A self-proclaimed Iowa farm girl-turned-astronaut is being named by NASA to command a mission to the International Space Station this fall. It’ll be the second spaceflight for Mount Ayr native Peggy Whitson, who spent six months aboard the orbiting station in 2002. Whitson says she’s thrilled to be chosen for a repeat journey.

Whitson says "Probably, as much as anything, my desire to go back, to do it again. I have a lot of my previous work with the Russians helped a lot. I don’t know. Maybe I’m just lucky." The 47-year-old says there are few things she’d change on this mission, except maybe the supply of pre-packaged food that’s being sent along with her in the Russian Soyuz capsule in October.

Whitson says, laughing, "My food selections have changed. I know now what I like and what I don’t like in my preference foods and my bonus foods. I’ve gotten a lot more specific about what I do and don’t want to see." During her 2002 mission, Whitson worked with Iowa-based Pioneer Hi-Bred International on an experiment to grow soybeans in space as a possible food source for astronauts.

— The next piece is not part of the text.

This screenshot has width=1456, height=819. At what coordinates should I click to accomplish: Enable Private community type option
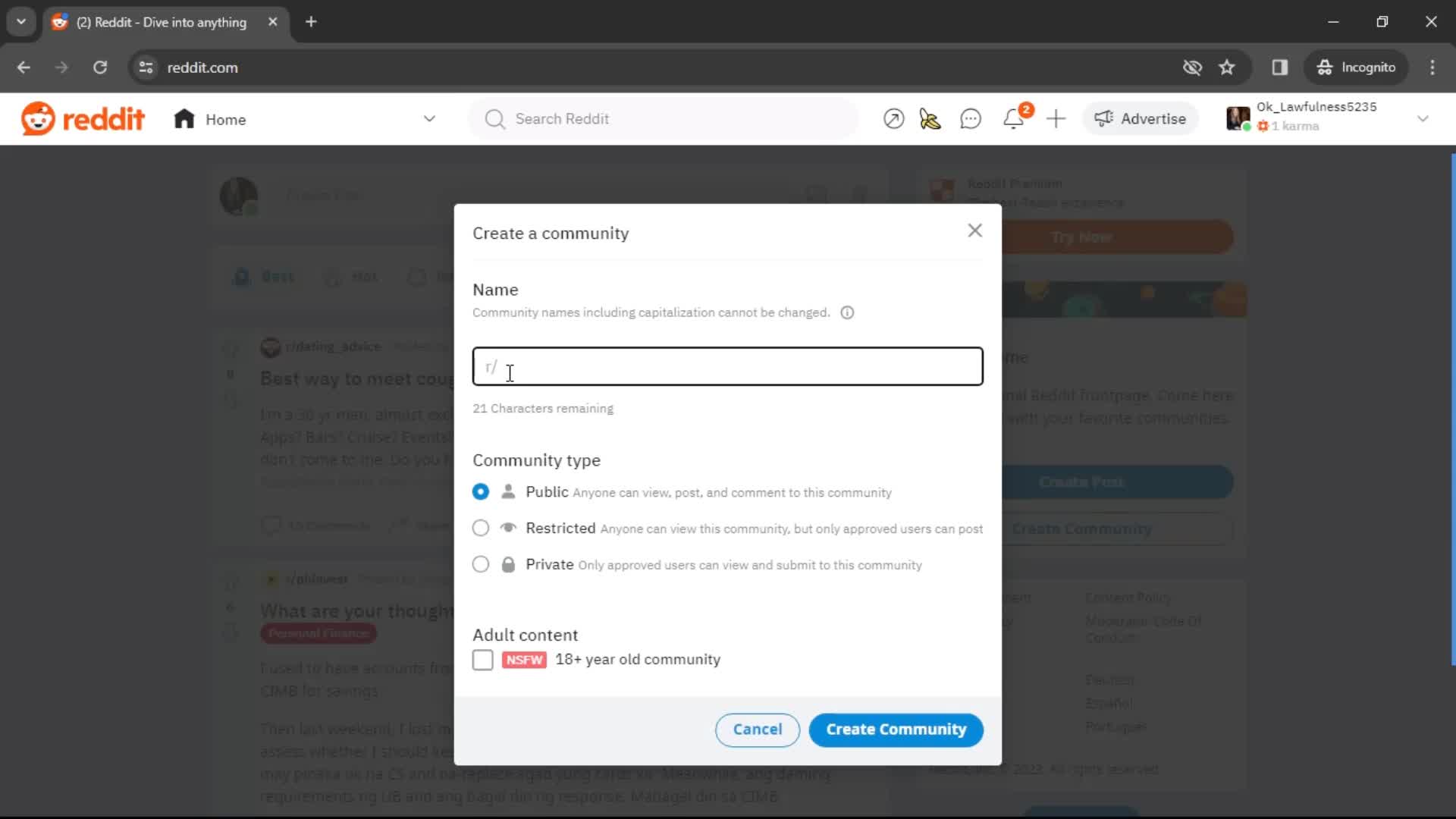pos(481,565)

This next time, she says the focus of the mission has shifted somewhat , and so will her experiments. Whitson says: "We are focusing our scientific work on how to keep humans in space healthy for longer periods of time because that’s our highest priority in terms of going back to the Moon and staying long durations and going to Mars. So most of the investigations that we’ll have will actually involve life sciences, which is good for me, because that’s my background."

Whitson is married and lives in Houston, Texas. She’s a 1981 graduate of Iowa Wesleyan College in Mount Pleasant with a B.S. in biochemistry.